Actually the framers, of course, wrote in the First Amendment that the government "shall make no law respecting an establishment of religion." In other words, they were protecting our rights from religion.

"Right," said Carrera when I brought this up. "No religion of the United States. That does not mean that you throw out all religion."

I asked him why he wanted to impose his religious views on the country. 

"It's been there since the 1700s, and it's only recently that people are coming out against it," Carrera answered. "People who are atheists are coming out against it: 'I'll take the Ten Commandments off the wall just to piss them off.' They are trying to take the Ten Commandments off the wall instead of trying to clean up the street of pedophiles and other things they should be doing.

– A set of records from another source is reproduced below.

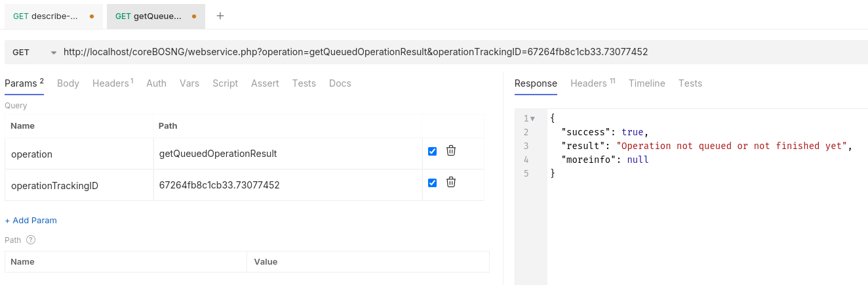Click the Add Param link

tap(31, 220)

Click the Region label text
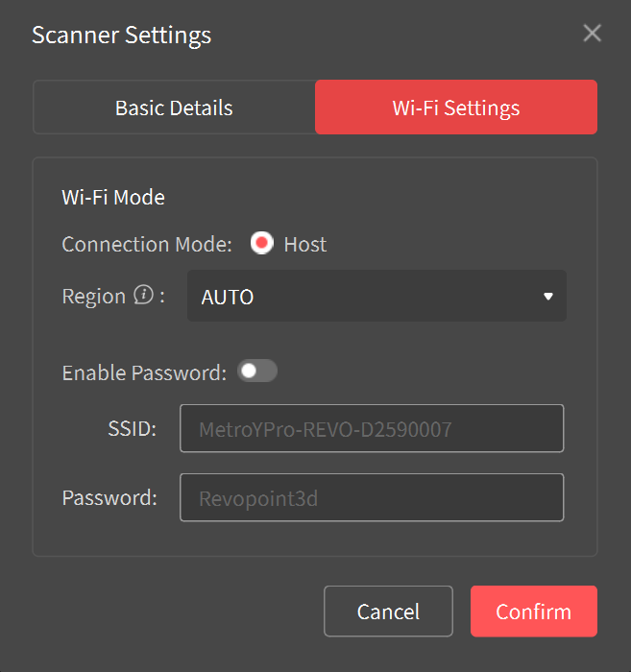click(93, 297)
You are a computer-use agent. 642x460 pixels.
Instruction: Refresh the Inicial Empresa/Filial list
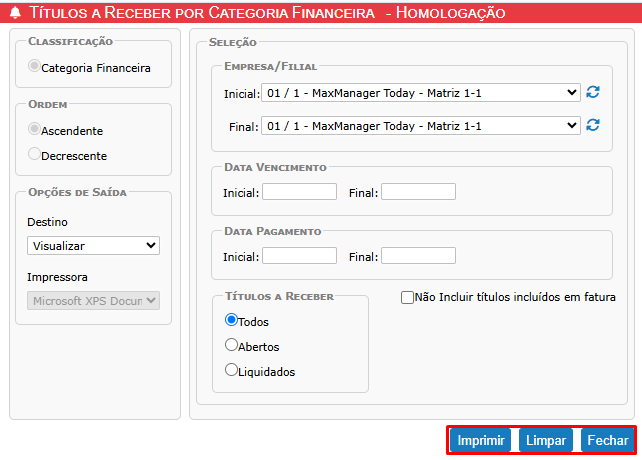pos(593,92)
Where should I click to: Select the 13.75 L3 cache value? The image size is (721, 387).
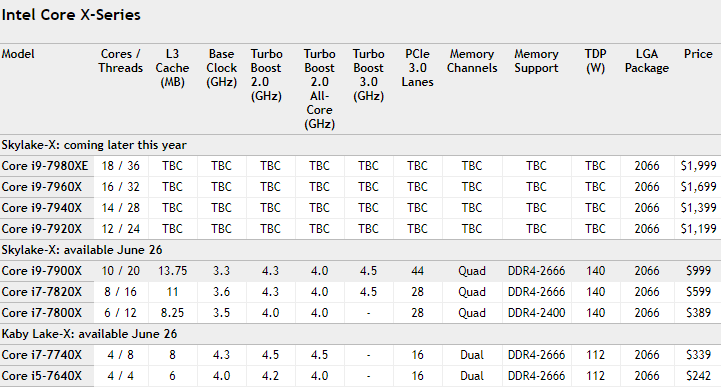172,271
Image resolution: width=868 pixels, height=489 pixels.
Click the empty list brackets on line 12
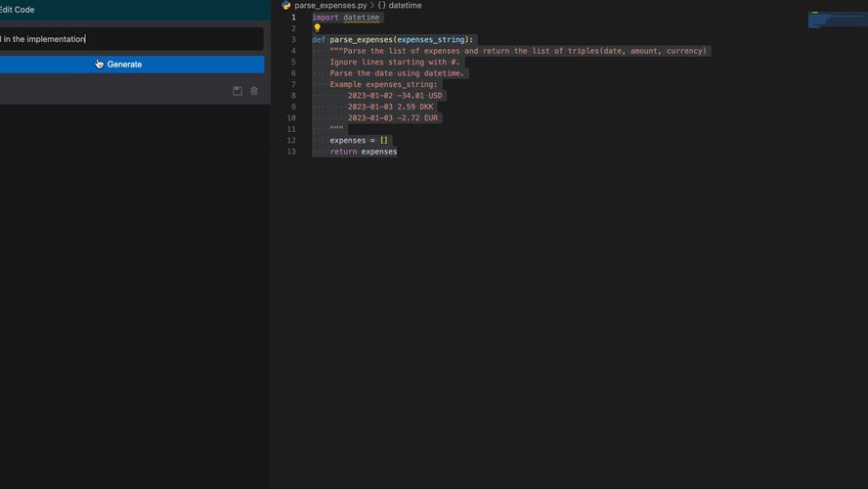point(384,140)
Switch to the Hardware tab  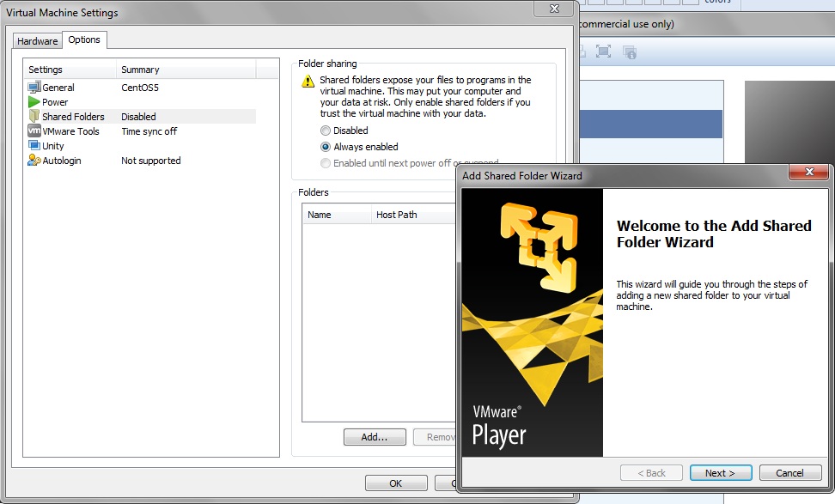(37, 40)
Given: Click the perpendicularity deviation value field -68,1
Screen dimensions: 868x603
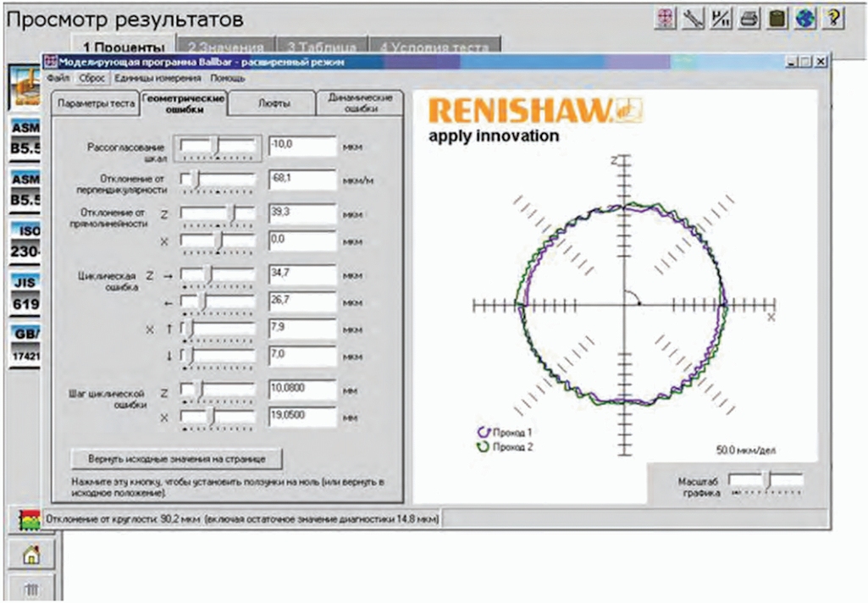Looking at the screenshot, I should click(x=302, y=180).
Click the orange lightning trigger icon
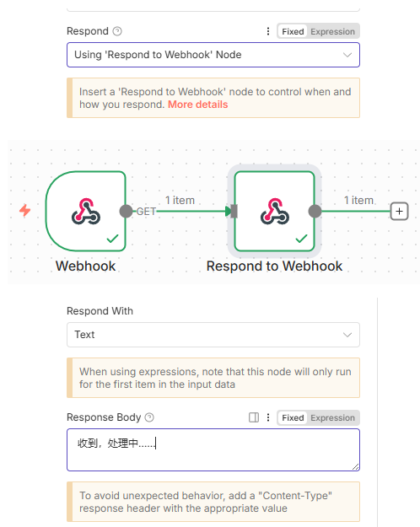 coord(25,211)
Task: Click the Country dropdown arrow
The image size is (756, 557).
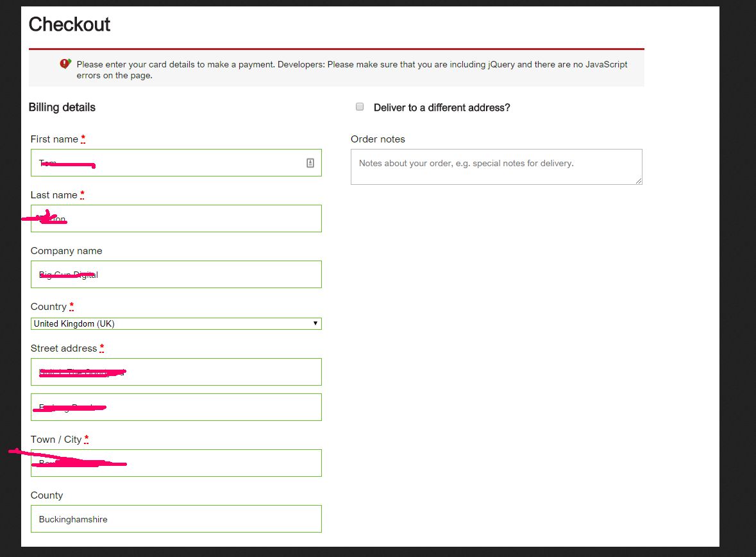Action: 315,323
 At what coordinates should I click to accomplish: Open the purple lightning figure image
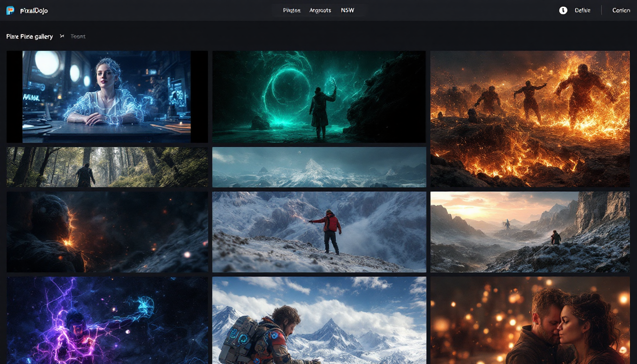(x=107, y=320)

They are so focused on taking God out of the public square, and the thing is that religion has been part of America for 200 to 300 years, and now it's being wiped away. And you see this in the leftist nations that are being socialized... Russia, Venezuela. The first thing you do is take God out; then you strip the people from their guns."

Carrera then defined what he sees as "reality."

"There are other creatures up in heaven, and they are looking at us, and they are like shaking their heads: 'What's going on down there?'" he said. "That's reality. This is not reality. Look around. What somebody farted and the world came into effect? No. Look around and you see the glory of God. Jesus and everything in the Bible is true, compared to Darwinism."